The ChIP results indicated that the Cut14 condensin subunit was still localized at the Pol III gene locus (c417) and the centromere (cnt1) in cut3-477 mutant cells, suggesting that the condensin complex or a subset of the complex can bind to the Pol III gene locus and centromeres in cut3-477 condensin mutant cells (supplementary material Fig. S6D). However, associations between centromeres and the Pol III gene locus were significantly compromised by the cut3-477 mutation, and Pol III transcription is enhanced (Fig. 5A) (Iwasaki et al., 2010). Therefore, our current hypothesis is that condensin binding might not be sufficient to regulate Pol III genes, but their transcriptional regulation probably entails condensin-mediated positioning of the genes. Together, these results suggest that centromeric localization of Pol III genes, but not their mobility, contributes to their transcriptional regulation. It is possible that a subnuclear environment around centromeres, densely occupied by heterochromatin components, is unfavorable for optimal Pol III transcription (Kniola et al., 2001).
Discussion
Dynamics of condensin-mediated genomic associations in fission yeast
We have previously shown that centromeres associate with Pol III genes and LTR retrotransposons through condensin function (Iwasaki et al., 2010; Tanaka et al., 2012). We decided to elucidate the dynamics of the condensin-mediated associations between centromeres and the genomic loci carrying Pol III genes and retrotransposons using live-cell imaging tools developed in our laboratory. For this purpose, we first needed to define genomic associations in live cells and developed the criteria that positioning of two foci within 0.6 µm, and in a range between 0.6 and 0.9 µm, reflects direct and indirect genomic associations, respectively. These initial observations in fission yeast offer the standards to examine the dynamics of genomic associations in other organisms.
On the basis of these criteria, we estimated association frequency and duration between centromeres and the genomic loci carrying Pol III genes and retrotransposons. Our data suggest that associations between centromeres and the genomic loci investigated, potentially occur at frequencies of 1–2 times per 10-minute interval, when the entire cell population is considered. In approximately 20–30% of cells, mean distances between centromeres and the genomic loci are below 1.0 µm. In these cells, association frequencies are enhanced to 4–6 times in a 10-minute interval, indicating that there is a clonal variation for genomic associations. These estimations are probably reliable, because the control locus hardly associates with centromeres according to the same criteria. Moreover, our data also suggest that the duration of the association between centromeres and the genomic loci is typically less than 30 seconds, suggesting that condensin-mediated genomic associations are dynamic. However, prolonged associations were also observed in the limited cell population. Our previous study demonstrated that the Pol III gene locus tightly associates with centromeres during mitosis, thereby resulting in the proper assembly of mitotic chromosomes (Iwasaki et al., 2010).

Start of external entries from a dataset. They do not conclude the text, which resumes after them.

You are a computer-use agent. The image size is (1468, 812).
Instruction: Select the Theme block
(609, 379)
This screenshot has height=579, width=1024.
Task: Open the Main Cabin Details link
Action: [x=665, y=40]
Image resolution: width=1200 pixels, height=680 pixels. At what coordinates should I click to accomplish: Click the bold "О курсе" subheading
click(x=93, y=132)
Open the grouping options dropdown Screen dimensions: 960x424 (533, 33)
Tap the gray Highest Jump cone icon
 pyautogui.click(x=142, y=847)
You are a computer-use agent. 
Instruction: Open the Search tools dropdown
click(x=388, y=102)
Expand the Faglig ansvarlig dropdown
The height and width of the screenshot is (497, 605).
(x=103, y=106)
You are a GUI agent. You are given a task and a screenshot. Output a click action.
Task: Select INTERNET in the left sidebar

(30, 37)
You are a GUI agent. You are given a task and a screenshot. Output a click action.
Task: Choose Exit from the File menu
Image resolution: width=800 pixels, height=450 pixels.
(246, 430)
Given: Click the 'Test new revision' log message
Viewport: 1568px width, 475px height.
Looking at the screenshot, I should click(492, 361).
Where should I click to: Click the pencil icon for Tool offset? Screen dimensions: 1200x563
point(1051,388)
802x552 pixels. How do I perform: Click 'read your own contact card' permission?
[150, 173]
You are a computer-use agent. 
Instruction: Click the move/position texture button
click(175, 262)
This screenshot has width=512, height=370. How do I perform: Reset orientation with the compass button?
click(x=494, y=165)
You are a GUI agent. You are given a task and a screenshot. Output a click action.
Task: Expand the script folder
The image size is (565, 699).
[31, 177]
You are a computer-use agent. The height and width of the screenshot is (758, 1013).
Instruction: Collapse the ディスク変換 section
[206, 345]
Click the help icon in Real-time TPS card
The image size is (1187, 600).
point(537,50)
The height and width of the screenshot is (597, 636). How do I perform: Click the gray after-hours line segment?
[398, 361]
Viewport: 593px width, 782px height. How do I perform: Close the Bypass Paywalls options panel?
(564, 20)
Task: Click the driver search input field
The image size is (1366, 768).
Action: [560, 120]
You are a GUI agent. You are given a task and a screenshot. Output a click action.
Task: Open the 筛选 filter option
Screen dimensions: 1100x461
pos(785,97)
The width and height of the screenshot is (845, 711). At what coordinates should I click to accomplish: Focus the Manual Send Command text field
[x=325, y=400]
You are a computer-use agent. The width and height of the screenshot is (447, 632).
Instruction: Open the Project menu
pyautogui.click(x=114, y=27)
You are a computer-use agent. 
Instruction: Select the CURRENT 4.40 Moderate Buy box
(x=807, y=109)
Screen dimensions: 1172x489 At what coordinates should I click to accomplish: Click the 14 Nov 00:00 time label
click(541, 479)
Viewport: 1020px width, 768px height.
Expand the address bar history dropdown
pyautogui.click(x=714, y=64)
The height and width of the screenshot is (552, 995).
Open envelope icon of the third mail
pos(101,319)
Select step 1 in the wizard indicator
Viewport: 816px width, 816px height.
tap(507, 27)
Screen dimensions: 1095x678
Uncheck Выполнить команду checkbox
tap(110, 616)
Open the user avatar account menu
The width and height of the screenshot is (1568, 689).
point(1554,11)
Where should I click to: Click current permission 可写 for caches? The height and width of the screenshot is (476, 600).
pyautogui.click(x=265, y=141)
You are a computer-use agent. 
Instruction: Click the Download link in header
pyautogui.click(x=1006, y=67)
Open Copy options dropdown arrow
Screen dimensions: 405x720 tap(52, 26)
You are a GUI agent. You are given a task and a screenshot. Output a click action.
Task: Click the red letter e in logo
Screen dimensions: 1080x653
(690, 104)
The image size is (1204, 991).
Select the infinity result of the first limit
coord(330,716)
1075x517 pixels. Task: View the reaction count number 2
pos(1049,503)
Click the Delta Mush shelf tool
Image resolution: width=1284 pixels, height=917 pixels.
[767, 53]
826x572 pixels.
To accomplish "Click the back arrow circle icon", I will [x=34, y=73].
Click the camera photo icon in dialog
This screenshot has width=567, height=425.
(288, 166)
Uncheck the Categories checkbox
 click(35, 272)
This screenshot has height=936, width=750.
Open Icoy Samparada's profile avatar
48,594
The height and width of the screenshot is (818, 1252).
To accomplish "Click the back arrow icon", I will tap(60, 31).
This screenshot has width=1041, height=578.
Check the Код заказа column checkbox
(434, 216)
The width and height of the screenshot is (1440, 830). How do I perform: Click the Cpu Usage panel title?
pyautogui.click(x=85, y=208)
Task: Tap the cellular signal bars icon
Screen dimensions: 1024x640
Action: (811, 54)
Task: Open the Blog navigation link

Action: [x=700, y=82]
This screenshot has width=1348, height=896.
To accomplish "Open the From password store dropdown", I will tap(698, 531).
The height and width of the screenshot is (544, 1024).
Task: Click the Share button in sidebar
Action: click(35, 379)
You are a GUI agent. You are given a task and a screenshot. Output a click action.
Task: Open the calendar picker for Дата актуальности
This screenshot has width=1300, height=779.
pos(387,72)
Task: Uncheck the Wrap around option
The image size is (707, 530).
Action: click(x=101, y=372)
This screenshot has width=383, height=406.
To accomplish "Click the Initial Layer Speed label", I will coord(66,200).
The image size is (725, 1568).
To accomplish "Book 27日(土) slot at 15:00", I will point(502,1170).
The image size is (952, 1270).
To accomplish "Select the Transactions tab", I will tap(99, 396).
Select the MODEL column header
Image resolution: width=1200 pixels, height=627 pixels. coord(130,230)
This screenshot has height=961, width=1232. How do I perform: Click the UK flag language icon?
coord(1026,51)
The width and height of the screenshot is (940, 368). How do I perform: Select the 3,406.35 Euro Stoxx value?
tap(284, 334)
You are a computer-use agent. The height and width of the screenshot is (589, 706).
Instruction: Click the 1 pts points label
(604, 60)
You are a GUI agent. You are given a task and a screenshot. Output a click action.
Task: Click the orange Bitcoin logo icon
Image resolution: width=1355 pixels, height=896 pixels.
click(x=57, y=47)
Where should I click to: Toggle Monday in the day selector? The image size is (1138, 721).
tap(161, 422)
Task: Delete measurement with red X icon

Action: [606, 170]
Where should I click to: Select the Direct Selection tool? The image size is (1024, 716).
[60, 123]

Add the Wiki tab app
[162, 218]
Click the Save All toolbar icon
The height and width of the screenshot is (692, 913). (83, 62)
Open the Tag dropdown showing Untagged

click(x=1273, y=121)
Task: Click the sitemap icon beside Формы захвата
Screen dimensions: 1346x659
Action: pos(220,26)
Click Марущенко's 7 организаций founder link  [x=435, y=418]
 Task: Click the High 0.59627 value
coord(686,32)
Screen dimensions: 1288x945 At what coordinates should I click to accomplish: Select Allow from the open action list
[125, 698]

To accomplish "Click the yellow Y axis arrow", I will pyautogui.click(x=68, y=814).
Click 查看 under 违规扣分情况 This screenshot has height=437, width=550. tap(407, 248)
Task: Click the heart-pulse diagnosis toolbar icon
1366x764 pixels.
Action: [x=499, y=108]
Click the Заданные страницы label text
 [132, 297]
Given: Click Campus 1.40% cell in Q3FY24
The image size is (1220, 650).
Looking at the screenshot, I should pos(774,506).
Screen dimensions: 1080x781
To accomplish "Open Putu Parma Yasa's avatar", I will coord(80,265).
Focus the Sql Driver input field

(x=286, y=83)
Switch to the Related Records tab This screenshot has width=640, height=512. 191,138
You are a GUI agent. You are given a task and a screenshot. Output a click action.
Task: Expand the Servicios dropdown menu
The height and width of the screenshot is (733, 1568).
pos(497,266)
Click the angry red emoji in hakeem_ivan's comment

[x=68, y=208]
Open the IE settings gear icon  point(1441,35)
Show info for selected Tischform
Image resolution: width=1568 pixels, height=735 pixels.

Therefore, the dynamics of condensin-mediated genomic associations are probably regulated during the cell cycle. Namely, condensin-mediated associations are typically unstable during interphase, as observed in this study, but probably become more static during mitosis. It is intriguing to understand the mechanism that regulates the association stability.
Protein complexes consisting of structural maintenance of chromosomes (SMC) proteins are essential for the faithful segregation of chromosomes. Two of the best-studied SMC complexes are condensin and cohesin, which are required for mitotic chromosome assembly and for holding sister chromatids together, respectively (Hagstrom and Meyer, 2003; Hirano, 2000; Koshland and Strunnikov, 1996; Laemmli et al., 1992; Nasmyth and Haering, 2005; Yanagida, 1998). These SMC complexes function as connectors between two chromatin fibers (Hirano, 2006). Recent studies have revealed that cohesin mediates functionally distinct genomic associations, including interactions between enhancers and promoters (Hadjur et al., 2009; Hou et al., 2010; Kagey et al., 2010; Mishiro et al., 2009; Nativio et al., 2009). Despite their functional importance, the dynamic nature of SMC-mediated genomic associations had remained uncharacterized. This study has examined SMC-mediated genomic associations in live cells for the first time and demonstrated that those associations are transient in the fission yeast model organism. It is possible that SMC-mediated associations in higher eukaryotes might be dynamic, as observed in fission yeast.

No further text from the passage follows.